▶ What is required
Exact transcription of the records is required.

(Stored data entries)
-=-=-

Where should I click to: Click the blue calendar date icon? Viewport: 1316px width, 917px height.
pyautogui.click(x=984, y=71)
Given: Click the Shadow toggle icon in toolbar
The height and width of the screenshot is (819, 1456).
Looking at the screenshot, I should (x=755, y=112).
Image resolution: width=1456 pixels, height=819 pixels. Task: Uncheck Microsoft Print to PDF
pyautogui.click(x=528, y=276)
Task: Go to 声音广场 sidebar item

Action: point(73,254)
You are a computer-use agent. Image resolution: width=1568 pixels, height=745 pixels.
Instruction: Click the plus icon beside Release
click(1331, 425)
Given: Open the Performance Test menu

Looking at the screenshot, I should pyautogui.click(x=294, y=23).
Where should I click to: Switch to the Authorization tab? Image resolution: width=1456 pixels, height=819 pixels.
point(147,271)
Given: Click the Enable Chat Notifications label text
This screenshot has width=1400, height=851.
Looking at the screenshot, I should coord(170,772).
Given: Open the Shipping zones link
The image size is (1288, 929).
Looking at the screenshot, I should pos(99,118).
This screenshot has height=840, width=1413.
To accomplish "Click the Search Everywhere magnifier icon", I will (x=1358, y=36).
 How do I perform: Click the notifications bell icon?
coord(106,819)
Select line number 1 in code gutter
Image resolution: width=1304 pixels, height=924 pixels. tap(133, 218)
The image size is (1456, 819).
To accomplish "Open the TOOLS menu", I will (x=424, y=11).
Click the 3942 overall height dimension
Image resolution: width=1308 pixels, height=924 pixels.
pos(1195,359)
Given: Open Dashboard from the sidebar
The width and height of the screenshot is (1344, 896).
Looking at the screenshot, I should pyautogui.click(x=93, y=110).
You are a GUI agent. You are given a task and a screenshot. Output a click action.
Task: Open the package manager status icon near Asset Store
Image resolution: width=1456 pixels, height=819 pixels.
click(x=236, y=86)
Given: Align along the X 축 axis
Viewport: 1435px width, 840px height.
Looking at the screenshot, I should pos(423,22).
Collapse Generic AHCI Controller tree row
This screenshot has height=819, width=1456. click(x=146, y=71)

-=-=-

▶ Final answer
Where should I click to: Click the blue calendar date icon? Viewport: 1316px width, 917px height.
pyautogui.click(x=984, y=71)
Given: Click the Shadow toggle icon in toolbar
The height and width of the screenshot is (819, 1456).
Looking at the screenshot, I should (x=755, y=112).
Image resolution: width=1456 pixels, height=819 pixels. Task: Uncheck Microsoft Print to PDF
pyautogui.click(x=528, y=276)
Task: Go to 声音广场 sidebar item

Action: point(73,254)
You are a computer-use agent. Image resolution: width=1568 pixels, height=745 pixels.
Instruction: Click the plus icon beside Release
click(1331, 425)
Given: Open the Performance Test menu

Looking at the screenshot, I should pyautogui.click(x=294, y=23).
Where should I click to: Switch to the Authorization tab? Image resolution: width=1456 pixels, height=819 pixels.
point(147,271)
Given: Click the Enable Chat Notifications label text
This screenshot has width=1400, height=851.
Looking at the screenshot, I should coord(170,772).
Given: Open the Shipping zones link
The image size is (1288, 929).
Looking at the screenshot, I should pos(99,118).
This screenshot has height=840, width=1413.
To accomplish "Click the Search Everywhere magnifier icon", I will (x=1358, y=36).
 How do I perform: Click the notifications bell icon?
coord(106,819)
Select line number 1 in code gutter
Image resolution: width=1304 pixels, height=924 pixels. tap(133, 218)
The image size is (1456, 819).
To accomplish "Open the TOOLS menu", I will (x=424, y=11).
Click the 3942 overall height dimension
Image resolution: width=1308 pixels, height=924 pixels.
pos(1195,359)
Given: Open Dashboard from the sidebar
The width and height of the screenshot is (1344, 896).
Looking at the screenshot, I should pyautogui.click(x=93, y=110).
You are a GUI agent. You are given a task and a screenshot. Output a click action.
Task: Open the package manager status icon near Asset Store
Image resolution: width=1456 pixels, height=819 pixels.
click(x=236, y=86)
Given: Align along the X 축 axis
Viewport: 1435px width, 840px height.
Looking at the screenshot, I should pos(423,22).
Collapse Generic AHCI Controller tree row
This screenshot has height=819, width=1456. click(x=146, y=71)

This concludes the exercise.